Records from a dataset
• • •

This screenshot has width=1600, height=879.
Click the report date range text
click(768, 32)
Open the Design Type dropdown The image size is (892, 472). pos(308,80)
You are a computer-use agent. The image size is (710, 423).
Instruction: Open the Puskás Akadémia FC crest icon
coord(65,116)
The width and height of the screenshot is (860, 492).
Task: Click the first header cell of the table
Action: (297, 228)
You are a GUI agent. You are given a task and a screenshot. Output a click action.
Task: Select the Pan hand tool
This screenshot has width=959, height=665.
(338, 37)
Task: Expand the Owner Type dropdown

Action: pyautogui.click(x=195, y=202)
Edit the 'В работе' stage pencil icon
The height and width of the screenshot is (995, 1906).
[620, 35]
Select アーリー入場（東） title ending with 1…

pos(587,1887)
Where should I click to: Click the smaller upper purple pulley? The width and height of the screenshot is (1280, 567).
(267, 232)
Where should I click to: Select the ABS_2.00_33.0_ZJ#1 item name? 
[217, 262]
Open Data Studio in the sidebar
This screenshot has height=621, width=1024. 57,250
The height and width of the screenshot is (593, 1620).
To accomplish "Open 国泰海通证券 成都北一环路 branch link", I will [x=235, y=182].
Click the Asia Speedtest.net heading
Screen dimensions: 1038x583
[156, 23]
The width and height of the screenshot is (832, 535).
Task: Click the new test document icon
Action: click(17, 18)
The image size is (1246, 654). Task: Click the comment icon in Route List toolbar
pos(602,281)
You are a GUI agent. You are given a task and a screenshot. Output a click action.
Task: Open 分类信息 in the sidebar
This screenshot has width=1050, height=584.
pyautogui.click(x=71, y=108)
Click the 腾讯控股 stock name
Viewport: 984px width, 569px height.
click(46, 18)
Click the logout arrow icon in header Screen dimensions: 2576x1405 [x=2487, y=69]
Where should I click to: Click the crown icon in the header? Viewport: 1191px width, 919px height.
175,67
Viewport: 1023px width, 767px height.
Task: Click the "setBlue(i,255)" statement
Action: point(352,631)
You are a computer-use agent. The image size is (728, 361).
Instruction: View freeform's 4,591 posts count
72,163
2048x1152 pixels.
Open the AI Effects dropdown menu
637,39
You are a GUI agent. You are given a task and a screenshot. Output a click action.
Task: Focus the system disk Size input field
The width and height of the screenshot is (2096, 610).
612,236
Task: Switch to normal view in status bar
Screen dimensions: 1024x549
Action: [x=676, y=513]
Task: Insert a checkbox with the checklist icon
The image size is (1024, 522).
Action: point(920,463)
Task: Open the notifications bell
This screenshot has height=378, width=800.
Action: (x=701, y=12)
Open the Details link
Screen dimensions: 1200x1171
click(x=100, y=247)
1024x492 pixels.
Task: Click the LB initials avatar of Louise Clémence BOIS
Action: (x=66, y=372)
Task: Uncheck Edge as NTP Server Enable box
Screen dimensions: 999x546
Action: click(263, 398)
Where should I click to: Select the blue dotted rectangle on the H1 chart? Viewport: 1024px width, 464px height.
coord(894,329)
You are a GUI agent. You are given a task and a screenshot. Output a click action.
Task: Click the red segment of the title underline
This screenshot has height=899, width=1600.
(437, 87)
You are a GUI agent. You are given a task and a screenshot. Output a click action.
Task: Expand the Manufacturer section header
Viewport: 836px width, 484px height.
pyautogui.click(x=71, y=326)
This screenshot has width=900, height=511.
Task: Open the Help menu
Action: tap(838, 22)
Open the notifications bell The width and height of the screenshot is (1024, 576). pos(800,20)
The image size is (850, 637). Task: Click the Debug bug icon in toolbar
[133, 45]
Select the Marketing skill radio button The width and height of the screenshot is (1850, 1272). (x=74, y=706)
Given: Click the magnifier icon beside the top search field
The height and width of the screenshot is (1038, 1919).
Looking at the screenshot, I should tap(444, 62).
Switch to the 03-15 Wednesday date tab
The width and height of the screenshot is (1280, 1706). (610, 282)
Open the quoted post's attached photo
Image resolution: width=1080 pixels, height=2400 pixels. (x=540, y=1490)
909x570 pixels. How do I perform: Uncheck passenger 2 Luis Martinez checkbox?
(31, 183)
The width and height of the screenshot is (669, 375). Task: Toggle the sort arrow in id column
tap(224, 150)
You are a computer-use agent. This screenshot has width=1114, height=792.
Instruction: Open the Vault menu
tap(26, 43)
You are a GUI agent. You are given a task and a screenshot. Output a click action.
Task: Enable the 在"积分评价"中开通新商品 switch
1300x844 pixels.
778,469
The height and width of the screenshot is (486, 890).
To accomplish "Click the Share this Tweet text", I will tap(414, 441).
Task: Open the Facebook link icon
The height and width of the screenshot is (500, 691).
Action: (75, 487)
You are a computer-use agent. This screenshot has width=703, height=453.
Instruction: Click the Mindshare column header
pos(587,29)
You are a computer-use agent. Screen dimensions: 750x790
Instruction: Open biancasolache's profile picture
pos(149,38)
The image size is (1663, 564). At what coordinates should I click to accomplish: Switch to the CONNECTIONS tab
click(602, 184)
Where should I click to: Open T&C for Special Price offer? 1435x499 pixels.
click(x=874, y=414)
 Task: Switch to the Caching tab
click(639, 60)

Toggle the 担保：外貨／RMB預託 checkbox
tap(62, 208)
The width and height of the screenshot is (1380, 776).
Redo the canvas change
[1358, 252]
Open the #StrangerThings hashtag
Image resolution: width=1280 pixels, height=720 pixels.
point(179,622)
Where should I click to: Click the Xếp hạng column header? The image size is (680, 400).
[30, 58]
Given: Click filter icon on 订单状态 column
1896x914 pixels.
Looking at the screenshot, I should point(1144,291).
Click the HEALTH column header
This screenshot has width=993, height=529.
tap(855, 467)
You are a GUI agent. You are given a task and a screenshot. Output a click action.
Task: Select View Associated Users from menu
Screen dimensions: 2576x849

• • •

Work order: Above are the records. Copy the lines beginning at the one that has "The image size is (1663, 564)." and ending with the one that has "The width and height of the screenshot is (1380, 776).", unchanged.

Task solution:
The image size is (1663, 564). At what coordinates should I click to accomplish: Switch to the CONNECTIONS tab
click(602, 184)
Where should I click to: Open T&C for Special Price offer? 1435x499 pixels.
click(x=874, y=414)
 Task: Switch to the Caching tab
click(639, 60)

Toggle the 担保：外貨／RMB預託 checkbox
tap(62, 208)
The width and height of the screenshot is (1380, 776).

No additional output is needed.